Mechanism: High circulating indole-3-propionic acid (IPA) activates hepatic PXR, which induces FGF19 signaling to inhibit FXR, reducing bile acid synthesis and senescence-associated secretory phenotype (SASP). Readout: Readout: This pathway, modulated by renal function and sex, predicts a ~15% lower hazard of death, with 30% of this effect mediated by deoxycholic acid (DCA) reduction.
Hypothesis
Baseline serum indole‑3‑propionic acid (IPA) concentration predicts all‑cause mortality in older adults after adjusting for established aging biomarkers (e.g., GrimAge acceleration, frailty index). This association is stronger in individuals with preserved renal function (eGFR ≥ 60 mL/min/1.73 m²) and is attenuated in males versus females due to sex‑differential hepatic pregnane X receptor (PXR) expression that modulates IPA‑FXR crosstalk.
Rationale
Animal work shows IPA extends lifespan in Drosophila and improves musculoskeletal health in aged mice, yet these effects are genotype‑ and sex‑specific[1][2]. Human data link low IPA to cognitive impairment, Alzheimer’s disease, obesity, and metabolic syndrome[3], but lack mortality hazard ratios. Mechanistically, IPA reduces oxidative stress, mitochondrial dysfunction, and DNA damage[4] and activates neuronal PXR to mediate cognitive benefits of intermittent fasting[2]. Human intervention reveals that polyphenol‑rich diets raise serum IPA only when renal function is normal, and IPA changes correlate with CRP (β = 0.32, p = 0.010)[5], highlighting kidney clearance as a key modulator not yet examined in aging contexts.

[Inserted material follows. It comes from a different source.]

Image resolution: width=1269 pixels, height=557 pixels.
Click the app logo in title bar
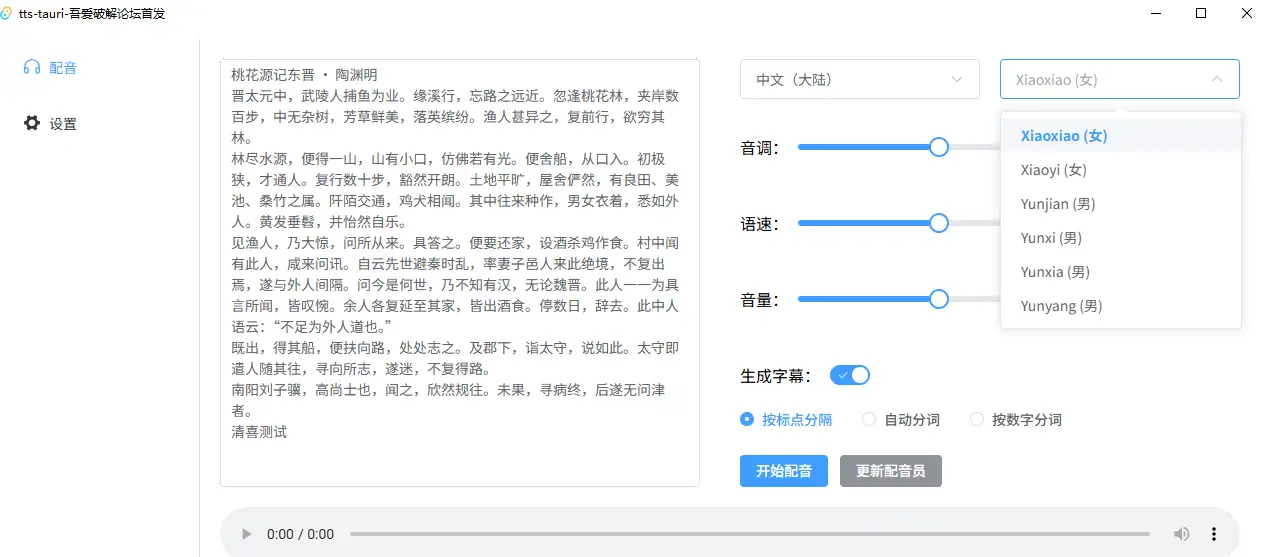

We propose that IPA’s systemic effects extend beyond direct antioxidant activity: hepatic PXR activation by IPA induces fibroblast growth factor 19 (FGF19) signaling, which suppresses hepatic bile acid synthesis via FXR inhibition, altering the bile acid pool and reducing senescence‑associated secretory phenotype (SASP) in peripheral tissues. Sex‑specific PXR expression (higher in females) and renal clearance together determine the circulating IPA‑FXR axis strength, thereby influencing mortality risk.
Predictions
- In a prospective cohort, each 1‑SD increase in baseline serum IPA will be associated with a ~15 % lower hazard of death after adjusting for age, sex, comorbidities, GrimAge acceleration, and frailty.
- The hazard ratio will be significantly stronger (interaction p < 0.01) in participants with eGFR ≥ 60 mL/min/1.73 m² compared with those with reduced eGFR.
- Females will show a steeper mortality‑IPA slope than males, reflecting higher hepatic PXR activity.
- Adding baseline IPA to a model containing GrimAge will improve the C‑index for 5‑year mortality prediction by ≥0.02.
- Mediation analysis will indicate that ~30 % of IPA’s mortality effect is mediated through changes in the secondary bile acid deoxycholic acid (DCA) concentration, a downstream readout of PXR‑FXR crosstalk.
Study Design
- Population: 5,000 community‑dwelling adults aged ≥ 65 years from existing aging cohorts (e.g., Framingham, ARIC) with stored baseline serum and DNA.
- Measurements: Baseline serum IPA (LC‑MS/MS), serum creatinine/eGFR, liver PXR mRNA (proxy via peripheral blood mononuclear cell expression if feasible), GrimAge acceleration, frailty index, CRP, IL‑6, and a targeted bile acid panel (including DCA).
- Follow‑up: Minimum 5 years for vital status ascertainment.
- Analysis: Cox proportional hazards models with IPA as a continuous predictor; test IPA × eGFR and IPA × sex interaction terms; assess incremental predictive value via net reclassification improvement (NRI) and integrated discrimination improvement (IDI); conduct causal mediation analysis using the bile acid panel as mediator.
Potential Confounders & Mitigation
Dietary polyphenol intake, antibiotic use, and hepatic dysfunction could affect IPA levels. We will adjust for food frequency questionnaire–derived polyphenol scores, recent antibiotic exposure (< 3 months), and liver enzymes (ALT, AST). Sensitivity analyses will exclude participants with eGFR < 30 mL/min/1.73 m² or overt liver disease.
Expected Outcomes & Falsifiability
If the hypothesis is false, baseline IPA will show no independent association with mortality after covariate adjustment, or the association will not differ by eGFR or sex, and IPA will not improve prediction beyond GrimAge. Conversely, confirmation of the predicted interactions and mediation would elevate IPA from a mechanistic curiosity to a clinically actionable biomarker of biological age, guiding targeted interventions (e.g., renal‑preserving lifestyles, PXR modulators).